■ Exercise objective: Write out the line that has "Click the keyword" in it, along with each line that comes after it until the listing ends, and add nothing.

■ Exercise materials:
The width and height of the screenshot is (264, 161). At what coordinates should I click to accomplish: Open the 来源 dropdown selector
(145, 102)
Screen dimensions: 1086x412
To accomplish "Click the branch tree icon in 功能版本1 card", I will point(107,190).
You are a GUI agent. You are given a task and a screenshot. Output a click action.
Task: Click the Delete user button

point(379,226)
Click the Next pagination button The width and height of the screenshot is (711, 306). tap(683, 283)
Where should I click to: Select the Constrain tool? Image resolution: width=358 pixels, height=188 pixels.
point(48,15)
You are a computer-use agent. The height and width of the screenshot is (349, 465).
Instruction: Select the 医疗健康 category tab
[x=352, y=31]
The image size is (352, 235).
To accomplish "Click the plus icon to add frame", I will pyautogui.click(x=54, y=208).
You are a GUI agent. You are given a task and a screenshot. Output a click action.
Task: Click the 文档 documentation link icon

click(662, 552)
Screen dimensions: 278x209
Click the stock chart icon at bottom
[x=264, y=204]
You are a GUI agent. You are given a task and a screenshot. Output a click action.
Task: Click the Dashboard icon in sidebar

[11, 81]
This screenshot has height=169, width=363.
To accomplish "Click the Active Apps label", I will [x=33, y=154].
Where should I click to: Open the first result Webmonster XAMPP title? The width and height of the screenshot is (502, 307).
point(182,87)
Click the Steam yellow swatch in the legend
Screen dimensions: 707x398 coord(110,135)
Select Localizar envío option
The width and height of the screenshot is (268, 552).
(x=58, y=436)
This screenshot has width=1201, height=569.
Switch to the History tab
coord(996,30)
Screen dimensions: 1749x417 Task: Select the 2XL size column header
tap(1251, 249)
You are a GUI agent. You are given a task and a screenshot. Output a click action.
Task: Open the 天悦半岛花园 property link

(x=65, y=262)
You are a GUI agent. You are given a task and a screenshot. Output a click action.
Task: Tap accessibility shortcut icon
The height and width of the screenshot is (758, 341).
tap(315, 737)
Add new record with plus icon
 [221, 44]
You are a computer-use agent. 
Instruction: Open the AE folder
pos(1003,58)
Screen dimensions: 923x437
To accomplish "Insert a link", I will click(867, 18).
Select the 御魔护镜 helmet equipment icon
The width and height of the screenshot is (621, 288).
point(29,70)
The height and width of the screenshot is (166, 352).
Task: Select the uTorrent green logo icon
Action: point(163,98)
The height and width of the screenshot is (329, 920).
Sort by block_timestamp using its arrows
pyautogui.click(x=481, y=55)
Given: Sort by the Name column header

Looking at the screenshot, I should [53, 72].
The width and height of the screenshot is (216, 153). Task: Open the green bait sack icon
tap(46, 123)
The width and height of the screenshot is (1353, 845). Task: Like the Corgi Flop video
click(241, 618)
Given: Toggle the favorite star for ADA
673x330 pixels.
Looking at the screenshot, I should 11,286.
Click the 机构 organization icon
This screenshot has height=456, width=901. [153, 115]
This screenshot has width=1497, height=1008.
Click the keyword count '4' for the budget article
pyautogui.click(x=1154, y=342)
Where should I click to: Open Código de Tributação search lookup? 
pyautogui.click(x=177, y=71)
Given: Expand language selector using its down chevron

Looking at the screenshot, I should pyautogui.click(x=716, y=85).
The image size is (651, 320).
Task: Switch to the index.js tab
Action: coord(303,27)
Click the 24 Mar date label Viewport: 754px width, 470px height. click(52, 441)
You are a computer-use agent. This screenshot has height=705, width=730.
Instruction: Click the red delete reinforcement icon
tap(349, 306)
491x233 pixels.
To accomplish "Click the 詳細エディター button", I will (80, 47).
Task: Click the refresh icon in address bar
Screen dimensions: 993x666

■ Response below:
Click the keyword count '4' for the budget article
pyautogui.click(x=1154, y=342)
Where should I click to: Open Código de Tributação search lookup? 
pyautogui.click(x=177, y=71)
Given: Expand language selector using its down chevron

Looking at the screenshot, I should pyautogui.click(x=716, y=85).
The image size is (651, 320).
Task: Switch to the index.js tab
Action: coord(303,27)
Click the 24 Mar date label Viewport: 754px width, 470px height. click(52, 441)
You are a computer-use agent. This screenshot has height=705, width=730.
Instruction: Click the red delete reinforcement icon
tap(349, 306)
491x233 pixels.
To accomplish "Click the 詳細エディター button", I will (80, 47).
Task: Click the refresh icon in address bar
Screen dimensions: 993x666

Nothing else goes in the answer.